> _WHAT IS EXPECTED_:
Begin at the line containing "At what coordinates should I click to accomplish: Open" and copy exactly through the last line of the listing, skipping every picture.

§ §

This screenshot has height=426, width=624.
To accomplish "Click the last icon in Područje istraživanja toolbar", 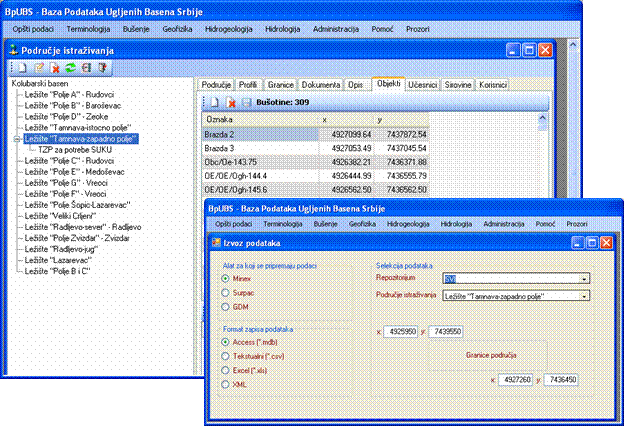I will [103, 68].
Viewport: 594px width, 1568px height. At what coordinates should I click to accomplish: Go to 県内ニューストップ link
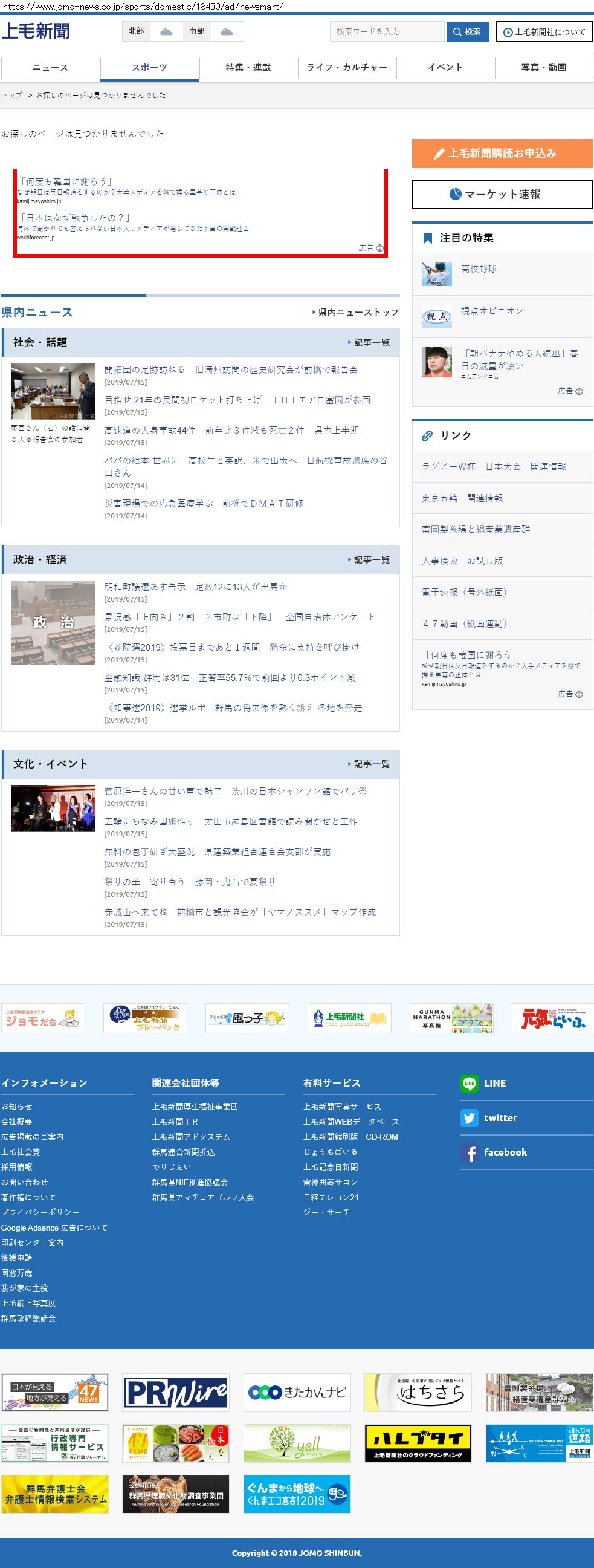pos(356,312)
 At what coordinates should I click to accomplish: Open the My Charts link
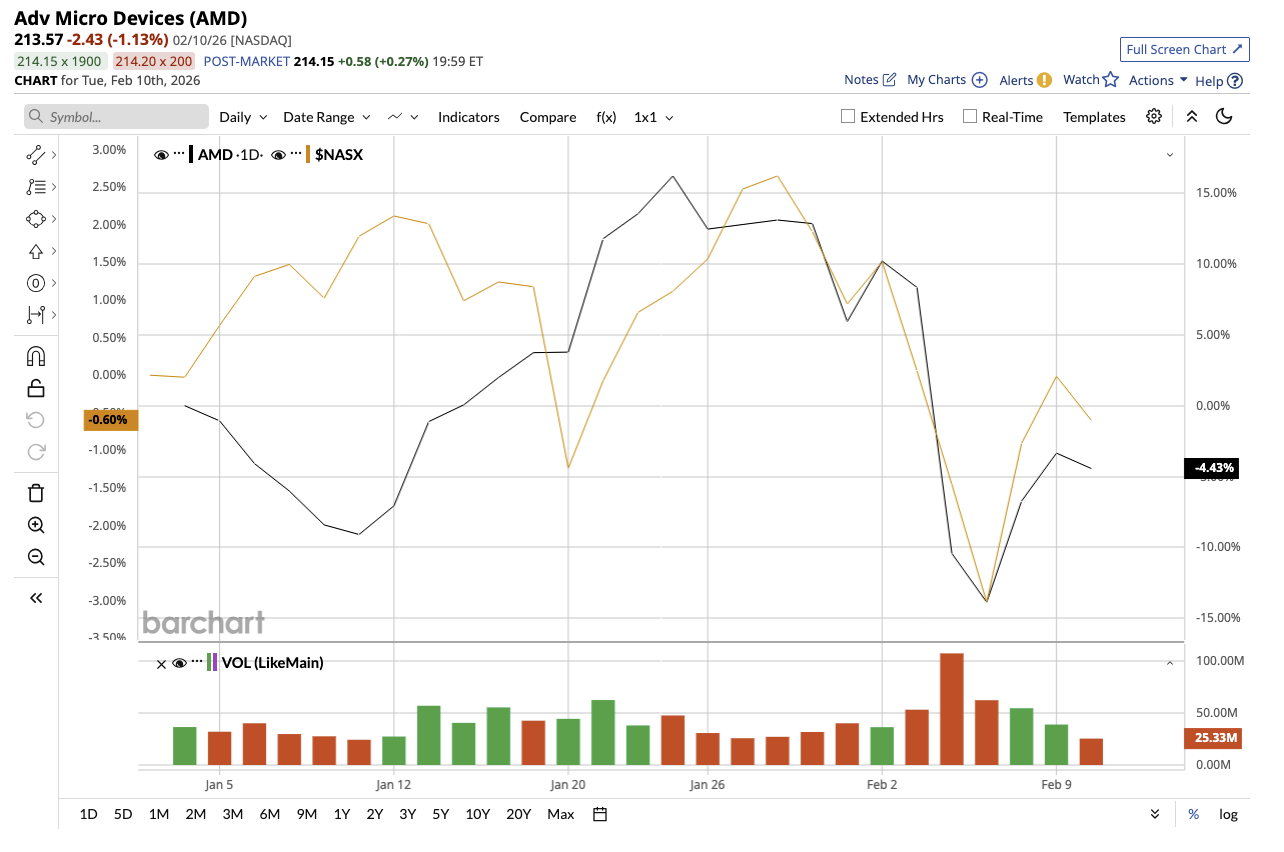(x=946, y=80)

§ §

> _RESULT FOR THIS EXERCISE_:
 At what coordinates should I click to accomplish: Open the My Charts link
(x=946, y=80)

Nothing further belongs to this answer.